Il passato ha registrato simili fiammate dell’odio verso i Giudei. Ma il fenomeno era generalmente circoscritto in un’area geografica, e non riguardava che una comunità particolare. Oggi, in un mondo più globalizzato, l’antisemitismo è diventato anche lui un fenomeno globale: da Rabat a Giacarta, da Parigi a Malmo, da Gaza a Gerusalemme, la persecuzione degli ebrei prosegue con la parola e con i morti.
Delle nuvole si accumulano all’orizzonte. Ma cosa si nasconde dietro? Come si risolve generalmente questo fatto? La storia ci insegna che alla fin fine gli antisemiti lasciano alle loro vittime “la scelta tra tre alternative: convertirsi, emigrare o morire” . Quale è la percentuale in ciascun di queste opzioni oggi?
La conversione nel senso stretto del termine non è più di attualità, anche se questa opzione ha contribuito largamente nel passato alla evaporazione della popolazione ebrea nella Spagna dell’Inquisizione, o nella Germania del XIX secolo. Oggi la Chiesa vi ha rinunciato e l’Islam si è sbarazzato dei Giudei. Pertanto una conversione degli spiriti è sornionamente in atto in Europa e Negli Stati Uniti. Degli Ebrei, desiderosi di fondersi con il paesaggio si sono allineati al politicamente corretto. Avidi, di sentirsi riconosciuta una posizione equilibrata, distanziata, alimentano una narrativa della parte avversaria. “E’ certamente vero, poiché sono gli stessi ebrei che lo dicono”. Questi ebrei sono degli utili idioti al servizio di una causa mortifera. Diventano la cauzione morale dei loro propri nemici, i movimenti quali J Street o J Call.

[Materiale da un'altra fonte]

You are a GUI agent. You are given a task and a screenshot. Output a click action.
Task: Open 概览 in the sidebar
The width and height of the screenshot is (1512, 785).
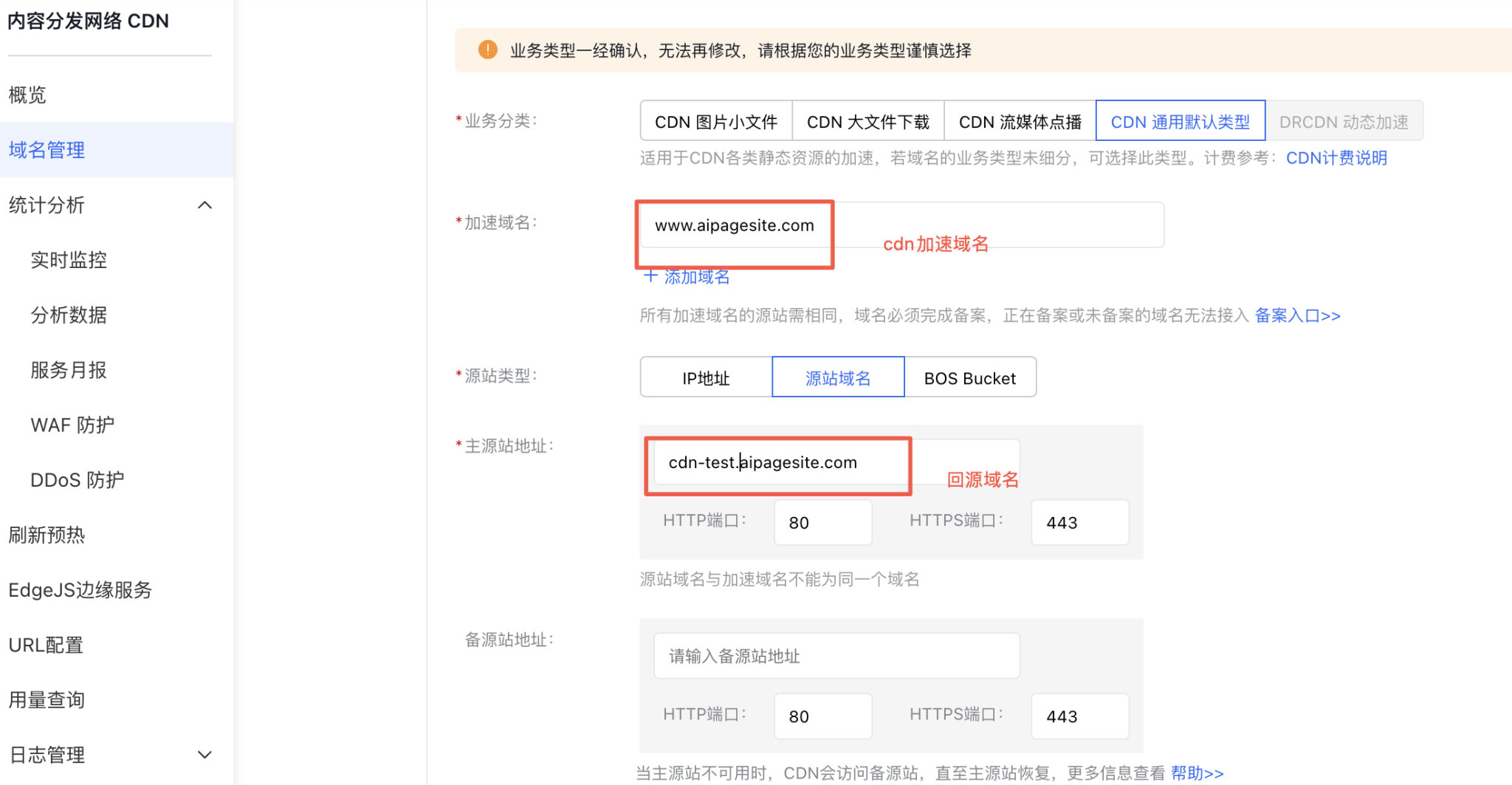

Seconda opzione: emigrare. La fuga incessante davanti al malessere ha avuto luogo puntualmente lungo tutta la Storia, dopo la caduta di Gerusalemme nel primo secolo dell’era comune, sino all’espulsione di un milione circa di Ebrei dai paesi arabi nel 1948, passando dal si salvi chi può nella Germania nazista oppure in URSS. Ancora oggi, in Francia, gli insulti inflitti agli Ebrei, li mettono sulla strada dell’alyah in Israele o sull’esilio in Canada. Ma questa soluzione, anche se Nasser la sognava o se gli Arabi di Palestina ne sognano ancora, non vuoterà la Palestina storica dei suoi abitanti ebrei, sia riguardo al loro numero e sia all’assenza di qualsiasi base di ripensamento.

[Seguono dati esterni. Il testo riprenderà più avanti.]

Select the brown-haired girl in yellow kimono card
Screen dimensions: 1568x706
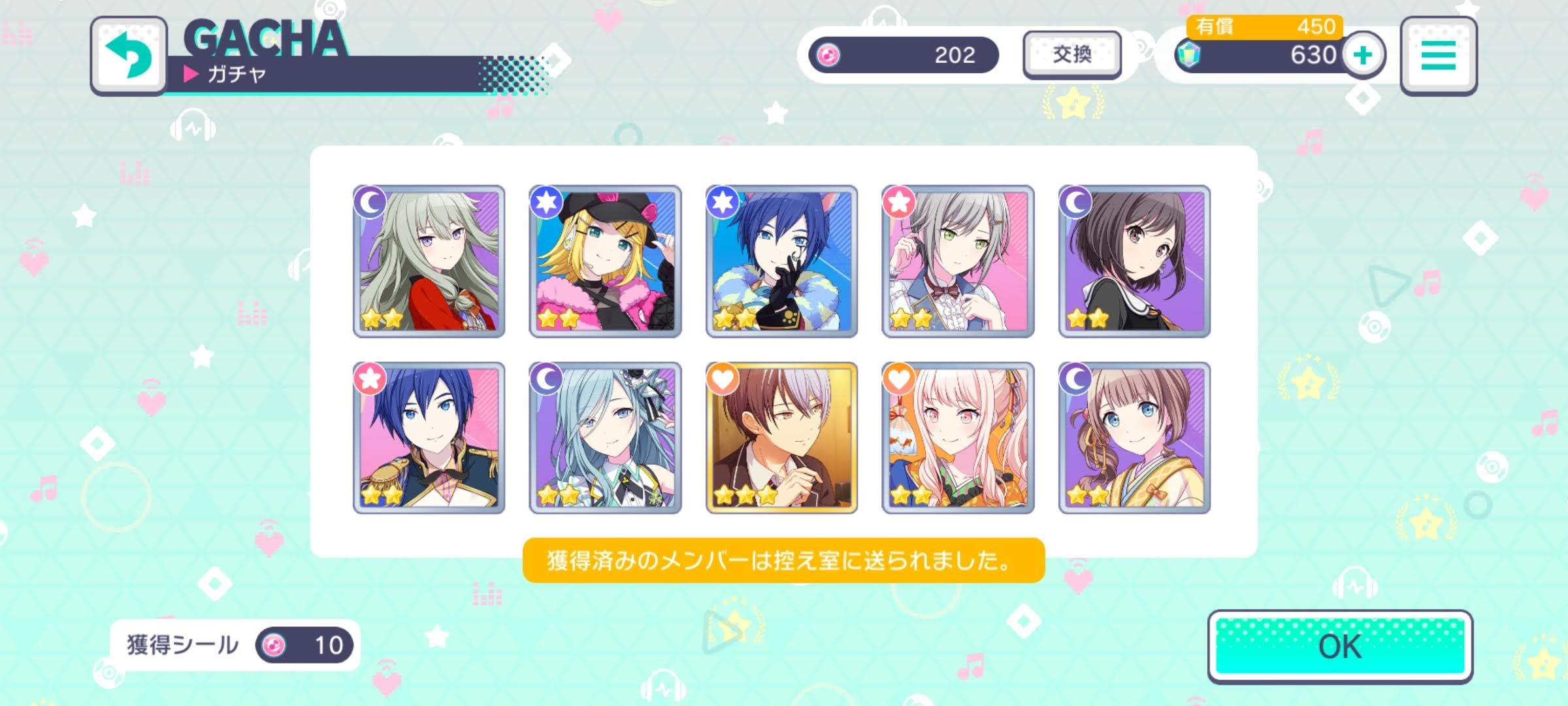1134,438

Terza opzione: morire. Gli Israeliani, cittadini di uno stato sovrano, dotato di forze armate potenti, hanno oggi la capacità di opporsi alla riedizione del passato, i macellai dell’Inquisizione ed i campi di sterminio. I paesi, Iran o qualche altra satrapia, che tentassero di imporre questa soluzione dovranno attendersi una reazione di grande brutalità. L’avvenire di tutti gli Ebrei, delle popolazioni del Medio Oriente e di altri parti, se la vedrà allora con le armi.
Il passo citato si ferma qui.